The pharmaceutical manufacturer’s expiration date is usually stamped in print on the bottom or side of the bottle or box for OTC medications, and may appear as something like EXP 10/16. Products that contain medications that are applied to the skin, such as lotions or skin protectants may not have an expiration date on the box or product. For prescription medications obtained at your pharmacy, the expiration date will likely be one year from the date it is dispensed, even when the original product bottle the pharmacy used had an expiration date of more than one year. A one-year expiration date will be placed on your bottle because how you store the medicine cannot be guaranteed to be appropriate. Storage conditions, such as temperature, humidity, and light, can greatly affect a product’s expiration date. The most appropriate conditions to store most medicines are a cool, dry place, with low humidity. Unfortunately, most medicines are likely stored in our bathrooms—not a good place because of the high humidity. A better place to store many medicines is in a clothing drawer, where it is cool, dry, and dark.

Use of a medication with an expiration date long since passed may result in the medicine not functioning as well, due to loss of strength or potency. Consumers may be concerned that an expired medication may somehow morph or change into a toxic or dangerous substance, but this is unfounded.

Several published studies have evaluated medication expiration dates and tested medication potency at times significantly longer than the product’s expiration date. These studies found that when stored in the medication’s original, sealed container at room temperature, many medications retain their original potency for many years beyond the manufacturer’s labeled expiration dates. However, it is also important to consider that nearly all medications given to your child are not in their original container and are not stored under ideal conditions. How you store medicine—away from humidity, light, and high or low temperatures, and with the vial or bottle top tightly in place—can significantly affect the expiration time and potency of the medicine.

The intended use of a medication is an additional important consideration. Medications that may greatly affect your child’s health with each dose, such as insulin or epinephrine auto injectors for severe allergies, should not be used past their indicated expiration date, even when they are stored under good conditions. If your child uses one of these medications, or a medication for a similar purpose, it is best to be aware of the medication’s expiration date and obtain a refill at the pharmacy or a new prescription from your pediatrician well ahead of the expiration date. It may be reasonable and safe to use other medication products, such as acetaminophen (Tylenol) or ibuprofen (Motrin, Advil), with recent past expiration dates, when giving one or two doses is not as critical to your child’s health, and when you are realistically unable to obtain more medicine immediately.

Summary Points for Parents

• Dosing errors are the most common drug error in pediatrics. Determine an accurate dose for all OTC drugs given to your infant or child. Ask your pharmacist to help you if need be.

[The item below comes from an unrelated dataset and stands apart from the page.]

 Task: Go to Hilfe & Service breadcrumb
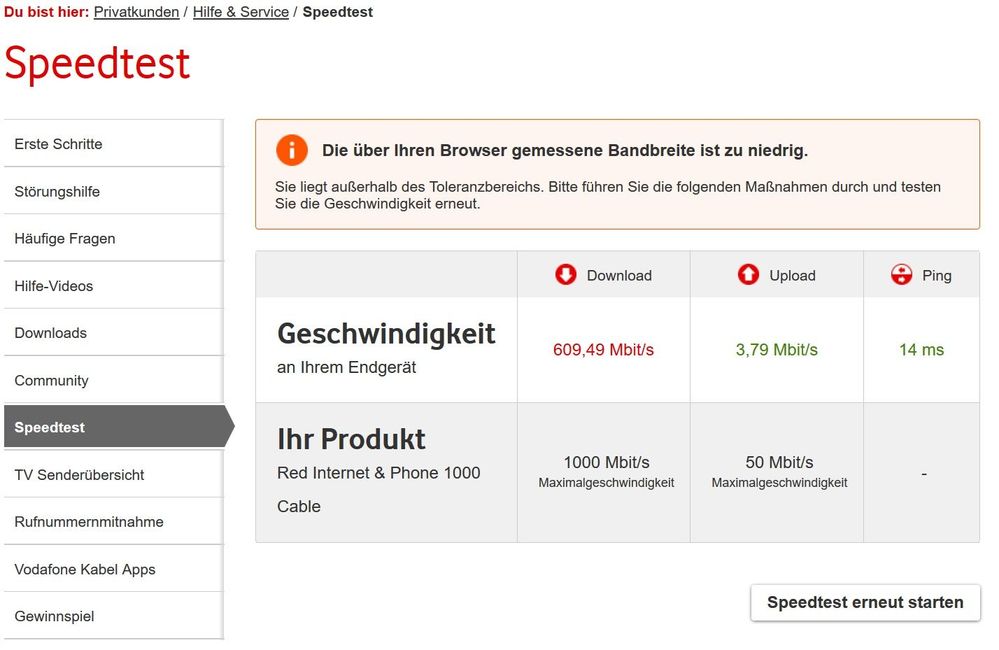[241, 12]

• Use an accurate dosing device to measure your child’s liquid medicine. Do not use teaspoons or tablespoons. As many parents easily make mistakes measuring liquid medicine, don’t hesitate to ask your pharmacist to show you how best to measure your child’s dose.

• Your child may not like the taste of a liquid medicine and may refuse to take it. Your pharmacy may be able to flavor your child’s medicine and improve the taste.

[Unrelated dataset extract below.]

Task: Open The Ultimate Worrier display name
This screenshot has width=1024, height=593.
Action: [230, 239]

• Before giving any new prescription or OTC drug to your child, consider if, and how, the drug will help your child, and what adverse effects it may cause. All drugs have potential to result in adverse effects, and some may be severe. The benefit of any drug given to your child should be greater than the adverse effects.

• It can be easy to make mistakes when giving medicine to your child, such as missing doses. Discuss how to appropriately give a new medicine to your child with your pediatrician and pharmacist, and know what questions to ask.

• Some medicines can be very expensive. Less expensive medicines are often just as likely to help your child. Know what questions to ask your pediatrician and pharmacist about the cost of your child’s medicine.